**What you are asked to do**
Please write out the data below word for word, from the line with "576x432 pixels. Task: Select" to the line with "(x=400, y=445)", both of those lines included.

**Data for this exercise**

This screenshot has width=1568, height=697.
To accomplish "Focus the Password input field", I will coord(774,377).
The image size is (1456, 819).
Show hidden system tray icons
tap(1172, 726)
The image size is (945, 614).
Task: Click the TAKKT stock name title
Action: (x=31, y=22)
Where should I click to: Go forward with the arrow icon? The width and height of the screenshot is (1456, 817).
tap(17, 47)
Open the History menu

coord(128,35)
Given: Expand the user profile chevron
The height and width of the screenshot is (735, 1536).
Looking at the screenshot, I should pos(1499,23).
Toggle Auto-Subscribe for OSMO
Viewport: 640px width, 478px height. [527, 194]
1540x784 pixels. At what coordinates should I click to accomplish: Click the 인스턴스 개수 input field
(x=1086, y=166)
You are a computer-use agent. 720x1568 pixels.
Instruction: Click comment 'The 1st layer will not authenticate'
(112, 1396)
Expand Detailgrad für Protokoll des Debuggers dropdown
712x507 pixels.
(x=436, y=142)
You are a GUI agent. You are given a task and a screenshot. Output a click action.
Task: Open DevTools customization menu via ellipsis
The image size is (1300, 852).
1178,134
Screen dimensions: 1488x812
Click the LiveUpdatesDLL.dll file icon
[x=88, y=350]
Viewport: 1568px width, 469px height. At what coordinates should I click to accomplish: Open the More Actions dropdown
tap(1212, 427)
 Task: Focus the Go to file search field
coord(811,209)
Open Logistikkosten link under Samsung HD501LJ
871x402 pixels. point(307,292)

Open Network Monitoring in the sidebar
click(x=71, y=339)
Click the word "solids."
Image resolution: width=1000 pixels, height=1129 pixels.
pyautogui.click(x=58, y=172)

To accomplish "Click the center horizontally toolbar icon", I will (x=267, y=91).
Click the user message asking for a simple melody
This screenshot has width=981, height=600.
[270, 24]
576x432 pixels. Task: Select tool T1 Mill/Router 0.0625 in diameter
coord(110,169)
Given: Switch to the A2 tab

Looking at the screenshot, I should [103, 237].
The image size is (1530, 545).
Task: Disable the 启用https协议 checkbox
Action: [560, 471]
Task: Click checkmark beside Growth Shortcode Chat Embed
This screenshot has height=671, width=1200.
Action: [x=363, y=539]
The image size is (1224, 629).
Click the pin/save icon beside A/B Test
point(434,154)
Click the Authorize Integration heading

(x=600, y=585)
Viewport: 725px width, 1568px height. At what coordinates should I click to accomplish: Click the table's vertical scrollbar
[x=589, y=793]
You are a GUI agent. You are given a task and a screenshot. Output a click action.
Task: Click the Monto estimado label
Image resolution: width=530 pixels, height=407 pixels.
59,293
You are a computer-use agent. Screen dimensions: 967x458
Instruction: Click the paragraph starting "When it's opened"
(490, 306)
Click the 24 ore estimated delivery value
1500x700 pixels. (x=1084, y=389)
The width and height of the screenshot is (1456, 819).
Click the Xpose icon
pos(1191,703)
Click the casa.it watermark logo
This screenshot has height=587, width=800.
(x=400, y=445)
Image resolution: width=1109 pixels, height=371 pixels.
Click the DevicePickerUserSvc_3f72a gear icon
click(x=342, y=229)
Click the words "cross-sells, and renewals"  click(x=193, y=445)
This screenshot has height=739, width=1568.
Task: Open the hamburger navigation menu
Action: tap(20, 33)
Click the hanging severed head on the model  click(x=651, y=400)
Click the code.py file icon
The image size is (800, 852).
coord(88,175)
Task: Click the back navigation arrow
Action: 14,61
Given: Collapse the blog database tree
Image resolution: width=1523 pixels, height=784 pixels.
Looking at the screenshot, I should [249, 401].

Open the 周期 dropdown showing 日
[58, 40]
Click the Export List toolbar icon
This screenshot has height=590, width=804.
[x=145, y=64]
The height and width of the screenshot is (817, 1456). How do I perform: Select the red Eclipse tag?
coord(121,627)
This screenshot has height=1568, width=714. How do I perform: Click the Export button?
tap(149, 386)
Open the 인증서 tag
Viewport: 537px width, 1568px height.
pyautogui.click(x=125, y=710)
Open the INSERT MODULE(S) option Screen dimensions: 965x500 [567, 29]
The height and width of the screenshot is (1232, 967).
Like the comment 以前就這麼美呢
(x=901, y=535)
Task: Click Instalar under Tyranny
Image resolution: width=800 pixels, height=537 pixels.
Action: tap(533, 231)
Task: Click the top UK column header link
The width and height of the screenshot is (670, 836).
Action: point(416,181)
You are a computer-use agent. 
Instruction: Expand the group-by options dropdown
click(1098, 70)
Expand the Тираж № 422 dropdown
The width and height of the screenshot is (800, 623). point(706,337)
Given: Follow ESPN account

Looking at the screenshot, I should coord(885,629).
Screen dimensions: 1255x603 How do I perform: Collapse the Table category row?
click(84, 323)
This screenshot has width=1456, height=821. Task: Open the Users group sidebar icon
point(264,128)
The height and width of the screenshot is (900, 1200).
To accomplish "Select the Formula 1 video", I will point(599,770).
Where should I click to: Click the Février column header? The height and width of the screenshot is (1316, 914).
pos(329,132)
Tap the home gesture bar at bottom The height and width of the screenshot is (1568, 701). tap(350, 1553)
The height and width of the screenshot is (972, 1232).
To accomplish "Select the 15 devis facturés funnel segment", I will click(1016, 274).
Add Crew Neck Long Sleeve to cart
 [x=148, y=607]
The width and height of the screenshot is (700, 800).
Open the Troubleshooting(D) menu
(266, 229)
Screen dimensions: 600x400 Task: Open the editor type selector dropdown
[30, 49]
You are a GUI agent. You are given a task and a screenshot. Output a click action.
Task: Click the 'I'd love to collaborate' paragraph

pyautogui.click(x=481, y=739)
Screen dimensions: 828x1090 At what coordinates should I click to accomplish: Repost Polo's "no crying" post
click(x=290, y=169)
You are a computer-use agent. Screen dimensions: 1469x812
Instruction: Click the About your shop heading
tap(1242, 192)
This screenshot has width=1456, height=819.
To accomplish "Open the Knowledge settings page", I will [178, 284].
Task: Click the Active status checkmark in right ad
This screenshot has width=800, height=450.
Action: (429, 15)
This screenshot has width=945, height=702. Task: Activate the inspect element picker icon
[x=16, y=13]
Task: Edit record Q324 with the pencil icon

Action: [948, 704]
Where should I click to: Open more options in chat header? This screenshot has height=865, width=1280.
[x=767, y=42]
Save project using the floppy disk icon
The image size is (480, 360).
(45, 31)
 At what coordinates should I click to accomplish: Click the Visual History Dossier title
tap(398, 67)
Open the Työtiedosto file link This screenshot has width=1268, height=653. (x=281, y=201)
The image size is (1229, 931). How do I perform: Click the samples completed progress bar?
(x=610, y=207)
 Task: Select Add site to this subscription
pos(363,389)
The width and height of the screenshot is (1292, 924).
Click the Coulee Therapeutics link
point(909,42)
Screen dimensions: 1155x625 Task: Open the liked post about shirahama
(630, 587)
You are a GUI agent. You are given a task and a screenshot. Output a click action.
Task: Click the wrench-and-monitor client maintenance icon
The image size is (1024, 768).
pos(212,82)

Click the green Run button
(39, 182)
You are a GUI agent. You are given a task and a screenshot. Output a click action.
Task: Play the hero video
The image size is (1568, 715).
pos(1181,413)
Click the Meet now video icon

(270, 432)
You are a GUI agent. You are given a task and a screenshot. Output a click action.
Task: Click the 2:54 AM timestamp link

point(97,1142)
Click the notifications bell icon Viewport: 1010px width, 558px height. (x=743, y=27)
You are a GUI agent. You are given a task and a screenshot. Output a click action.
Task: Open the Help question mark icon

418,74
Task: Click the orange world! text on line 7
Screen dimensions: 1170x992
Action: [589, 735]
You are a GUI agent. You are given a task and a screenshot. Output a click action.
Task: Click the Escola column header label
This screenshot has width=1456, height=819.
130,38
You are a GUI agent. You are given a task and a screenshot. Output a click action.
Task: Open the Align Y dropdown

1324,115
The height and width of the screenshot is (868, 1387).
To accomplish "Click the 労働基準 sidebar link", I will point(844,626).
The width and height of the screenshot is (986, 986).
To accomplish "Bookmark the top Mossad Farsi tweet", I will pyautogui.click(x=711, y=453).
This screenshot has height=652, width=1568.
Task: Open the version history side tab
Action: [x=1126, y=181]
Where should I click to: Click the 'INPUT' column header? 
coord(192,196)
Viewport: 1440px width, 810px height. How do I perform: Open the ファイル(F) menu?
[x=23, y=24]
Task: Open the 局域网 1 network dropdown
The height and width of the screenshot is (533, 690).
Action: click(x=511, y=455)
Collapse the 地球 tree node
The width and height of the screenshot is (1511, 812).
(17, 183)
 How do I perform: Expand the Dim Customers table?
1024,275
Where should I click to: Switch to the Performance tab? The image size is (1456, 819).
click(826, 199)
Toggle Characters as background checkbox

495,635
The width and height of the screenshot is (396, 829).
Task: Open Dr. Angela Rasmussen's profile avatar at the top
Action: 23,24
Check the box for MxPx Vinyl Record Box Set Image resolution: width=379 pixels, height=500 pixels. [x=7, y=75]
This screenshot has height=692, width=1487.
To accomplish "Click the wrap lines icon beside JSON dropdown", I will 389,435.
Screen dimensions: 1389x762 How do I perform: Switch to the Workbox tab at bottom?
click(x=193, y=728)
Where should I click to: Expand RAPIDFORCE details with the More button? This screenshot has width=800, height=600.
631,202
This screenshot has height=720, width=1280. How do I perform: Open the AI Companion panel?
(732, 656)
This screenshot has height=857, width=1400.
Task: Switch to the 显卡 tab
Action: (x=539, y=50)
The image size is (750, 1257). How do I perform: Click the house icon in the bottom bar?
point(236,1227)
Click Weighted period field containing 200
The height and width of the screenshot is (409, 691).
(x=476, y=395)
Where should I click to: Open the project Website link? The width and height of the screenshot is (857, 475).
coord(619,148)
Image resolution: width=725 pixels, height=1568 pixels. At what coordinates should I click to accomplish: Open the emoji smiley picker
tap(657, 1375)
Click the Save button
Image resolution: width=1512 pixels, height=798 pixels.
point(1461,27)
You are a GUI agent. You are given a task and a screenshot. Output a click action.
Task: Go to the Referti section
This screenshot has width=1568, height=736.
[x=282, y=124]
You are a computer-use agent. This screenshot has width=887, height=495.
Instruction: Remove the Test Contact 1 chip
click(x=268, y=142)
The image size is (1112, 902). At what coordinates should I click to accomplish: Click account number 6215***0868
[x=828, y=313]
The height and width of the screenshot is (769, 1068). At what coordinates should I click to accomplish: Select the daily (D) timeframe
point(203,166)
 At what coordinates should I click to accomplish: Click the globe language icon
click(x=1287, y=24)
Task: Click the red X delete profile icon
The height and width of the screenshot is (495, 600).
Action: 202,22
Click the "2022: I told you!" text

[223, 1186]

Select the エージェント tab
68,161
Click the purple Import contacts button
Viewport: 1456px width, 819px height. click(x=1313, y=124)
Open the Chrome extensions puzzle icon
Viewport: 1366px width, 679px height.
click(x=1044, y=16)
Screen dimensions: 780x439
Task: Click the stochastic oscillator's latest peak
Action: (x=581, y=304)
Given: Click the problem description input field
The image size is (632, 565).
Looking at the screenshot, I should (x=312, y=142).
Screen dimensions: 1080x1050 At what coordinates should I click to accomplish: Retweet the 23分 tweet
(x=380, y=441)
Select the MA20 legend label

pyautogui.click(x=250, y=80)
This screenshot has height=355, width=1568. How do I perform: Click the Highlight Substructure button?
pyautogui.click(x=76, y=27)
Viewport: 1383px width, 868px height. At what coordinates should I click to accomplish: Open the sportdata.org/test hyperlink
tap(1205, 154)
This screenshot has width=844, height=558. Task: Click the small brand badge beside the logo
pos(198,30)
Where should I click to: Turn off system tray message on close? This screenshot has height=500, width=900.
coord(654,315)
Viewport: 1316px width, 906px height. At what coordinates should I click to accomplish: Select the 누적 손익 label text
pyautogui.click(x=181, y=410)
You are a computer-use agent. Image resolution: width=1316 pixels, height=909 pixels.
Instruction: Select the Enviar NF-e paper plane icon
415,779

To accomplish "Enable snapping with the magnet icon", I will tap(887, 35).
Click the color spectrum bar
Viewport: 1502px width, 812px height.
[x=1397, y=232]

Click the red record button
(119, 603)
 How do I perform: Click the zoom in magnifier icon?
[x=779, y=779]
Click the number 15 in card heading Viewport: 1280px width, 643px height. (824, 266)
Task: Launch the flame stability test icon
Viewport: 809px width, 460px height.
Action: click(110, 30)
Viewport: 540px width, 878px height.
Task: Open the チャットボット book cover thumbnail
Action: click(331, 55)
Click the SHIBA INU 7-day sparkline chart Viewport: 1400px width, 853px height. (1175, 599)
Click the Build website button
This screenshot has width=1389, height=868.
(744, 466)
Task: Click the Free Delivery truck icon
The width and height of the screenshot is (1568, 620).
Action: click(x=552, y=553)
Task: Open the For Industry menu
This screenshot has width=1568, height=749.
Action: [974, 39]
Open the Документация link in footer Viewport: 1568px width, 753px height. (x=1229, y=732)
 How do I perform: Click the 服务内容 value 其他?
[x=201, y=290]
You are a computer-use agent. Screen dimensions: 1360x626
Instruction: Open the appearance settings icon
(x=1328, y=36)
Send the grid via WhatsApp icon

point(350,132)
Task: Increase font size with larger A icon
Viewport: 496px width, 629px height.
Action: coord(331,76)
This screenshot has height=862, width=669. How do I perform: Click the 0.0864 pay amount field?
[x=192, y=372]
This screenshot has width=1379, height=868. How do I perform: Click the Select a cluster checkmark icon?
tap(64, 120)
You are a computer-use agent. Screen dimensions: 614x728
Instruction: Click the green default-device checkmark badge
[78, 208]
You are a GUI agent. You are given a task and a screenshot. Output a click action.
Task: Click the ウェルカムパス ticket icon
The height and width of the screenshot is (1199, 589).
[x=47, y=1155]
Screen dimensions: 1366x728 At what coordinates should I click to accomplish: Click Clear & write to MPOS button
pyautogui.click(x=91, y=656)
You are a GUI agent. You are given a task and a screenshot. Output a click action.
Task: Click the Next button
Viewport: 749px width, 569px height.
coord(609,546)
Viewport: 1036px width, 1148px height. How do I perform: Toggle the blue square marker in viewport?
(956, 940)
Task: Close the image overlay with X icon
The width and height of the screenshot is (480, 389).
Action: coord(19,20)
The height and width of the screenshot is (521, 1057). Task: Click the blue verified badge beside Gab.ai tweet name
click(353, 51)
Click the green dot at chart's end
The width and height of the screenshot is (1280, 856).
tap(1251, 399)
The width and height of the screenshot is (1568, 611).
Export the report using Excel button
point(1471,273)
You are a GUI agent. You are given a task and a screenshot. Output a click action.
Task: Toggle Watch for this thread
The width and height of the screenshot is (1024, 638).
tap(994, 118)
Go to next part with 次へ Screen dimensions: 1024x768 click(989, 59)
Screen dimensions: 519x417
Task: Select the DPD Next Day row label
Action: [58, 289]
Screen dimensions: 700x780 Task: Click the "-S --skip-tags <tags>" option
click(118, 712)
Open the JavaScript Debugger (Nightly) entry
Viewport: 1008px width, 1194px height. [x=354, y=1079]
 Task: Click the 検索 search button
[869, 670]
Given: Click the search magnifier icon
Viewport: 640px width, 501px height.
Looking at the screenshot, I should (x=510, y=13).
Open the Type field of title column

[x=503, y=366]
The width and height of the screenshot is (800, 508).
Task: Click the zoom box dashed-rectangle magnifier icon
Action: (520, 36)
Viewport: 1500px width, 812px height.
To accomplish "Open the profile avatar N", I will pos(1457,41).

**Response to this exercise**
576x432 pixels. Task: Select tool T1 Mill/Router 0.0625 in diameter
coord(110,169)
Given: Switch to the A2 tab

Looking at the screenshot, I should [103, 237].
The image size is (1530, 545).
Task: Disable the 启用https协议 checkbox
Action: [560, 471]
Task: Click checkmark beside Growth Shortcode Chat Embed
This screenshot has height=671, width=1200.
Action: [x=363, y=539]
The image size is (1224, 629).
Click the pin/save icon beside A/B Test
point(434,154)
Click the Authorize Integration heading

(x=600, y=585)
Viewport: 725px width, 1568px height. At what coordinates should I click to accomplish: Click the table's vertical scrollbar
[x=589, y=793]
You are a GUI agent. You are given a task and a screenshot. Output a click action.
Task: Click the Monto estimado label
Image resolution: width=530 pixels, height=407 pixels.
59,293
You are a computer-use agent. Screen dimensions: 967x458
Instruction: Click the paragraph starting "When it's opened"
(490, 306)
Click the 24 ore estimated delivery value
1500x700 pixels. (x=1084, y=389)
The width and height of the screenshot is (1456, 819).
Click the Xpose icon
pos(1191,703)
Click the casa.it watermark logo
This screenshot has height=587, width=800.
(x=400, y=445)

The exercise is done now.